### Given exercise 1
In the sysctl article below, what operating system version and amount of RAM did the managed server have?

### Quoted passage
>>>
Customizing Kernel Parameters with sysctl on Linux: Optimizing Server Performance and Security – ITFROMZERO

That night, around 2 AM, my PagerDuty alarm blared, jolting me awake. This time, it wasn’t a deployment error or a complete service outage, but the performance of a critical microservice had suddenly plummeted.

The monitoring charts were wildly erratic, API requests were constantly timing out, yet CPU and RAM usage on the server remained normal. Customers started complaining, and I broke into a sweat, wondering what was happening with the Ubuntu 22.04 4GB RAM server I was managing.

Table of Contents

The Actual Problem: Unexplained Server Performance Degradation

This situation persisted, severely impacting user experience. All signs indicated the application was still running, but it seemed there was a bottleneck at the operating system level throttling its processing capability. Monitoring tools like htop, top showed normal results for CPU and RAM resources, but network metrics were problematic. Specifically, I noticed a surge in failed connections and latency, which was truly alarming.

Root Cause Analysis: Unoptimized Kernel Parameters

After a few minutes wrestling with logs and commands like netstat, I discovered a large number of connections piled up in TIME_WAIT and CLOSE_WAIT states. This indicated that the Linux kernel was struggling to manage the lifecycle of network connections, especially when the server had to continuously handle many connection and disconnection requests in a short period. It’s possible the number of connections had exceeded default limits, or the kernel’s memory management for sockets was inefficient.

The problem wasn’t with the application code, but at the operating system level, specifically the Linux kernel parameters. By default, Linux distributions like Ubuntu are configured to operate stably across various hardware types and use cases, from personal desktops to small servers.

However, they are not optimized for any specific scenario. Especially for high-load servers, where every millisecond is precious and the ability to handle thousands of concurrent connections is crucial, default configurations can become a bottleneck.

Kernel parameters are configuration values stored in the kernel’s memory space that can be changed while the system is running. They control everything from how the kernel manages virtual memory, handles the network stack, to filesystem behavior. These parameters are accessed via the virtual filesystem /proc/sys/. For instance, when you want to view the value of net.ipv4.tcp_tw_reuse, you are essentially reading the file /proc/sys/net/ipv4/tcp_tw_reuse.

Solutions

1. Temporary Changes with the `sysctl -w` Command

Initially, I needed a quick solution to get the system back up and running and reduce the load on PagerDuty. The sysctl tool was the savior. I decided to try adjusting a few network-related parameters to see if it would improve. To check the current value of a kernel parameter, I used the command:

sysctl net.ipv4.tcp_tw_reuse

To temporarily change a parameter, I used the -w flag:

sudo sysctl -w net.ipv4.tcp_tw_reuse=1

I tried increasing net.core.somaxconn (maximum number of pending connection requests) and enabling the reuse of sockets in TIME_WAIT state by turning on net.ipv4.tcp_tw_reuse. Immediately, I saw connections being released faster, timeout errors gradually decreasing, and the server starting to breathe easier. The load reduced, and customers slowly felt relieved. This solution helped me get through that stressful 2 AM moment.
<<<
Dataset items
>>>
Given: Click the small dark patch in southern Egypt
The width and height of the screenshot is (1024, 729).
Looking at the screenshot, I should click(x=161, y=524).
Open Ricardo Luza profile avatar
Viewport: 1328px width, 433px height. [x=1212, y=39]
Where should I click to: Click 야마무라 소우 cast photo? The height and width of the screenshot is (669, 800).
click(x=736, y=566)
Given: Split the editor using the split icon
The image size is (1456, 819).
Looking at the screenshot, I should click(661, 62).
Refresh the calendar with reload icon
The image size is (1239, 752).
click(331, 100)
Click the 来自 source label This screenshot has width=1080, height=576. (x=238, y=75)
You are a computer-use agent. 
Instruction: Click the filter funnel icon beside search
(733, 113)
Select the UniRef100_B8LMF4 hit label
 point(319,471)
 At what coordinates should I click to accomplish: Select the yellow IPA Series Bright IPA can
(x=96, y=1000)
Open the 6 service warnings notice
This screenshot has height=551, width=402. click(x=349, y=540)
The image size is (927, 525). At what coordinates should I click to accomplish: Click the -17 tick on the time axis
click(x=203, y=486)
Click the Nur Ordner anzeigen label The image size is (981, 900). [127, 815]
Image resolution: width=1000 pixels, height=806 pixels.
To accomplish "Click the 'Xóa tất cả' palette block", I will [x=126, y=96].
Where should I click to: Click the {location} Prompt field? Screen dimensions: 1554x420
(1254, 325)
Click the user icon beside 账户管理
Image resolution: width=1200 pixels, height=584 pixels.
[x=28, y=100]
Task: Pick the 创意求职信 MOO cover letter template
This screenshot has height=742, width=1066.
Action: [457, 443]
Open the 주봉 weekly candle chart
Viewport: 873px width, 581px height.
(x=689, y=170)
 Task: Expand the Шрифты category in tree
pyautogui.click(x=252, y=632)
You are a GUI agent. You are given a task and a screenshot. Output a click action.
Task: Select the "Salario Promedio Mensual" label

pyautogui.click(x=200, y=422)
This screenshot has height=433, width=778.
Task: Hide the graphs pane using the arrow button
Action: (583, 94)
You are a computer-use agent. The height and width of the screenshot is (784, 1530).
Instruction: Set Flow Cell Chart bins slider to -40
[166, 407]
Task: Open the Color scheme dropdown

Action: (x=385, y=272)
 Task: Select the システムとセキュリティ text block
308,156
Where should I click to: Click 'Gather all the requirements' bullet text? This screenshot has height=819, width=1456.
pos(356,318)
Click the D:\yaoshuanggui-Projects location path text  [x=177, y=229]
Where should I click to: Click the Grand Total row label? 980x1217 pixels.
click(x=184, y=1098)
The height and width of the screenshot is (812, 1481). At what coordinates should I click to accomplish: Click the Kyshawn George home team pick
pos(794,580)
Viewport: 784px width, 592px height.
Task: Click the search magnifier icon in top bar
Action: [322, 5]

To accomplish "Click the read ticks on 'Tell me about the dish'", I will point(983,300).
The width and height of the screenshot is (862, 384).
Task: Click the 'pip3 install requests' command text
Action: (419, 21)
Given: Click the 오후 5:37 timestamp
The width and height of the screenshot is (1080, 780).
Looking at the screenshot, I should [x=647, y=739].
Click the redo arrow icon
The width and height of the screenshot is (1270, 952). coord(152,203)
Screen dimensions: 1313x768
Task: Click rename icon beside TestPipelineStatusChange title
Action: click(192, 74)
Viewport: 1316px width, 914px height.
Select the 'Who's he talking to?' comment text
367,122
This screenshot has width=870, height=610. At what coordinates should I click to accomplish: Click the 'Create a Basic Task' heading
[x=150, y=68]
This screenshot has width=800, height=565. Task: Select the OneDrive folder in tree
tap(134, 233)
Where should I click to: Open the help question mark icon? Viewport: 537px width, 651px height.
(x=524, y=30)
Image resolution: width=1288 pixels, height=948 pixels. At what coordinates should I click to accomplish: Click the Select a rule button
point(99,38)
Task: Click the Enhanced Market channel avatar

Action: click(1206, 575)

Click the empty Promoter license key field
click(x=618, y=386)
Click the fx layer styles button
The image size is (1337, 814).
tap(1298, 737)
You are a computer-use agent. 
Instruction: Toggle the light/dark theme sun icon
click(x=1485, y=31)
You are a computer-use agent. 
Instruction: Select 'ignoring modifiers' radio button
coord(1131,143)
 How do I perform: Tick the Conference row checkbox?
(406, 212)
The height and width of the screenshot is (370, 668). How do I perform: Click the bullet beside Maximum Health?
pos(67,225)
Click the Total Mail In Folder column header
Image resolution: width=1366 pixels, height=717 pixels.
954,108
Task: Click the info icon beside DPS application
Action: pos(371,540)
<<<
### Given exercise 2
Quote the dataset rows verbatim, starting at the first row and ending at the line that contains "click(x=736, y=566)".

### Exercise solution 1
Ubuntu 22.04 with 4GB RAM.

### Exercise solution 2
Given: Click the small dark patch in southern Egypt
The width and height of the screenshot is (1024, 729).
Looking at the screenshot, I should click(x=161, y=524).
Open Ricardo Luza profile avatar
Viewport: 1328px width, 433px height. [x=1212, y=39]
Where should I click to: Click 야마무라 소우 cast photo? The height and width of the screenshot is (669, 800).
click(x=736, y=566)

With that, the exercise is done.